— Work task —
Should the word "will" occur in a line of the records, copy that line.

— Provided material —
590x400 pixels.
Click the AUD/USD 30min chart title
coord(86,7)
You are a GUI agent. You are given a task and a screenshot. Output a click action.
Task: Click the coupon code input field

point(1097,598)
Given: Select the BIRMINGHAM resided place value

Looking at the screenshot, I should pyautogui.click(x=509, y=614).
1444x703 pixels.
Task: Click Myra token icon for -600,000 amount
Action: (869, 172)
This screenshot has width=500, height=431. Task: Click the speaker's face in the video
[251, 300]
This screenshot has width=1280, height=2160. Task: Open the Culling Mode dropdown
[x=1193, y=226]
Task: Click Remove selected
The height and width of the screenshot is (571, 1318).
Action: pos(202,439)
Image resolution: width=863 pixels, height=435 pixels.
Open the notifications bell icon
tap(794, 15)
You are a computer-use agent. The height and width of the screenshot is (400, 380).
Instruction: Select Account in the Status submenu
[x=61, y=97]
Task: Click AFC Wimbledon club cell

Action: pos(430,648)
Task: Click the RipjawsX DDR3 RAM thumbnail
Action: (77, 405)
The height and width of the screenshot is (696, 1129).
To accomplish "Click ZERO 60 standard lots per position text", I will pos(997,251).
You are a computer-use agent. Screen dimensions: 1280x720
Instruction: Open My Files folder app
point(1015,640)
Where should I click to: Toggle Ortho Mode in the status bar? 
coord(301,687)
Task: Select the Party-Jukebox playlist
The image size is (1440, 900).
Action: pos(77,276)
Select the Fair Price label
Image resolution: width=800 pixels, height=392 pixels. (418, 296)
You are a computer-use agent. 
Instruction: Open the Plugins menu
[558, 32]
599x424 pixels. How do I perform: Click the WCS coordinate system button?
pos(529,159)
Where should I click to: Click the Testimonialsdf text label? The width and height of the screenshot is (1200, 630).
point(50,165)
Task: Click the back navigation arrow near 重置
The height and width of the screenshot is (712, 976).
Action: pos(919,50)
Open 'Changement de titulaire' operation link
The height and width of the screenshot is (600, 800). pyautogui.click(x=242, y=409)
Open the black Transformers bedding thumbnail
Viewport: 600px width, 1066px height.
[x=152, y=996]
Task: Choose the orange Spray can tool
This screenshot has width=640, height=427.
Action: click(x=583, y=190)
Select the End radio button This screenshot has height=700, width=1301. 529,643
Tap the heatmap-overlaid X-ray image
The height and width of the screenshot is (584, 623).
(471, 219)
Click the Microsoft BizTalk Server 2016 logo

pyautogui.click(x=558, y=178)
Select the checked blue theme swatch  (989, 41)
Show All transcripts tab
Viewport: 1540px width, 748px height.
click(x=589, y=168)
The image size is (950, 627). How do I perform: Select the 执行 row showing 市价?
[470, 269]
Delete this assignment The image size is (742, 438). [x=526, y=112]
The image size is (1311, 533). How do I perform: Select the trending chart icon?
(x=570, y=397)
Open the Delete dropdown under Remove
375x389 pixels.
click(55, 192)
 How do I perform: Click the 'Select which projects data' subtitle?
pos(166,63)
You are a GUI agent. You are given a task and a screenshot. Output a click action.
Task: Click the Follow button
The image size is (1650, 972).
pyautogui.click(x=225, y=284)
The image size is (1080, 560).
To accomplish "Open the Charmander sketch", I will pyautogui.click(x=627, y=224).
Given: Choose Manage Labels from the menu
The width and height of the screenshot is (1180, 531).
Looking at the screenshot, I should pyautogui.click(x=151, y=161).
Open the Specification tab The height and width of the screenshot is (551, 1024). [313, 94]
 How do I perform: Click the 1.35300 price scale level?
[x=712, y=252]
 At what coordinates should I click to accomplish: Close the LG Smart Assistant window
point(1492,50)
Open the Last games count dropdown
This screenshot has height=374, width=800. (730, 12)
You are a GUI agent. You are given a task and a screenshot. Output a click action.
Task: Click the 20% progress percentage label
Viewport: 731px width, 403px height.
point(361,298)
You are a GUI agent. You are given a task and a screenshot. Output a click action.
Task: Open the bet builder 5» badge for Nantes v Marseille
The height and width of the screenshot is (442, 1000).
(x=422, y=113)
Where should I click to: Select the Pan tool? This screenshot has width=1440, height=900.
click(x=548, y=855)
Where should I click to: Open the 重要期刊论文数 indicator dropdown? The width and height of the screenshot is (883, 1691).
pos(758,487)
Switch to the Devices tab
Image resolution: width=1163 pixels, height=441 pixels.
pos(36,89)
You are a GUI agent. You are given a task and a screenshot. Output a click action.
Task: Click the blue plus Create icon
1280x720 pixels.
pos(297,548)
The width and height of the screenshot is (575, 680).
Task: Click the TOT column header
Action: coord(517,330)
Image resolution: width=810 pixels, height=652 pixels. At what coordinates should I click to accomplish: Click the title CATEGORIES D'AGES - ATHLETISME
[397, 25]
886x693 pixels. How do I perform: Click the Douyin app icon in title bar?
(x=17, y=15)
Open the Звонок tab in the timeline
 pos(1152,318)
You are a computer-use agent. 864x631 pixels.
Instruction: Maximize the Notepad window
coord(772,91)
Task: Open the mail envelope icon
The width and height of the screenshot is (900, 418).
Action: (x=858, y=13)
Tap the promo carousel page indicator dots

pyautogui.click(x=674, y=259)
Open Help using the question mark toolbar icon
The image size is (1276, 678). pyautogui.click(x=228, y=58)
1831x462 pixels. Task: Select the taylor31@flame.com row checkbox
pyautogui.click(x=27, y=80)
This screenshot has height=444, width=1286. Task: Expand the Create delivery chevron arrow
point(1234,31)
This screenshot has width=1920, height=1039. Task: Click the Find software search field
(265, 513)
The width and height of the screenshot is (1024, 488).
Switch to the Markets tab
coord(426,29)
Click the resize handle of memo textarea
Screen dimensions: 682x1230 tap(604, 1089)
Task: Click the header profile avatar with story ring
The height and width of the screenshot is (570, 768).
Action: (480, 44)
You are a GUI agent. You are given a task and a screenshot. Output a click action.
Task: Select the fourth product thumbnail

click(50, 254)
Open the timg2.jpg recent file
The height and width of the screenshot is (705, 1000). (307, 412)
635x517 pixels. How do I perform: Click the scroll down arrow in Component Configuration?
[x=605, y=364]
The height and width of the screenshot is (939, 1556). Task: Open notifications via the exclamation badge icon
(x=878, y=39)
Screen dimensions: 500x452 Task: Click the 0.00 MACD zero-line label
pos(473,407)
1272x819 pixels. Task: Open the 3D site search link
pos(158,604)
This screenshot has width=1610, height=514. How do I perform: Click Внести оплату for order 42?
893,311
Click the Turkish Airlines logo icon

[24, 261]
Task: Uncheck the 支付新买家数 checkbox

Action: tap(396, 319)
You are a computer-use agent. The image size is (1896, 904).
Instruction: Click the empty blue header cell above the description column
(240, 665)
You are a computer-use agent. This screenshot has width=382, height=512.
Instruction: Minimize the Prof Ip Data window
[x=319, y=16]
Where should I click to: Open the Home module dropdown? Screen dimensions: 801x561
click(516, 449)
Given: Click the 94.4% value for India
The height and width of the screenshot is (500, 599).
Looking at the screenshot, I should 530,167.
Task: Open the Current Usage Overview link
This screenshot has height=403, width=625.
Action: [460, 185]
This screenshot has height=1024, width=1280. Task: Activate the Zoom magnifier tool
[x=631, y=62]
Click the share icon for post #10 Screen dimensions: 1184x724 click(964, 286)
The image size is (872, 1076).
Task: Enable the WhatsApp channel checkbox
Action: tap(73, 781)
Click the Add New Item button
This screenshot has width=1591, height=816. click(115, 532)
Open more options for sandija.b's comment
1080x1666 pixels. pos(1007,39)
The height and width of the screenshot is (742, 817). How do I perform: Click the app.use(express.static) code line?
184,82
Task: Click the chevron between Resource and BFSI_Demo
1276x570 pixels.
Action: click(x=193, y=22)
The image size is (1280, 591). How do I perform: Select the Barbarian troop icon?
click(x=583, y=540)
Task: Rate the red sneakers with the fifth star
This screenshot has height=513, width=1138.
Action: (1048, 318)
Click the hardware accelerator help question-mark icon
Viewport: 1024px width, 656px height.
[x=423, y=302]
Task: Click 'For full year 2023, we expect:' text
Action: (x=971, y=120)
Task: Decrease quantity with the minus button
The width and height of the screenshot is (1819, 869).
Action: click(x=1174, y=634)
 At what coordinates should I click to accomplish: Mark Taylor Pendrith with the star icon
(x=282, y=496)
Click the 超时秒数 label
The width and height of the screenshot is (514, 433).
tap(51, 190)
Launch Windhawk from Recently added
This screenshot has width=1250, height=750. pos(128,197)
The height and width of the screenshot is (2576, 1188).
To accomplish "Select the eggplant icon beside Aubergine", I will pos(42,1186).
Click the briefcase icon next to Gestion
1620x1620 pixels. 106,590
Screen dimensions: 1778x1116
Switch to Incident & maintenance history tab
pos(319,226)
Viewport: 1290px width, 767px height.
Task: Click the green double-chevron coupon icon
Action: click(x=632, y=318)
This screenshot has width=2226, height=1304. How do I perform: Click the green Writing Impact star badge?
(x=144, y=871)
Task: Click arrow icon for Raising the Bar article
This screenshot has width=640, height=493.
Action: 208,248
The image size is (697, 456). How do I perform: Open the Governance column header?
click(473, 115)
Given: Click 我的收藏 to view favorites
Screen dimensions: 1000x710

— Solution for this exercise —
To accomplish "Click ZERO 60 standard lots per position text", I will pos(997,251).
To accomplish "Open the Charmander sketch", I will pyautogui.click(x=627, y=224).
To accomplish "Select the eggplant icon beside Aubergine", I will pos(42,1186).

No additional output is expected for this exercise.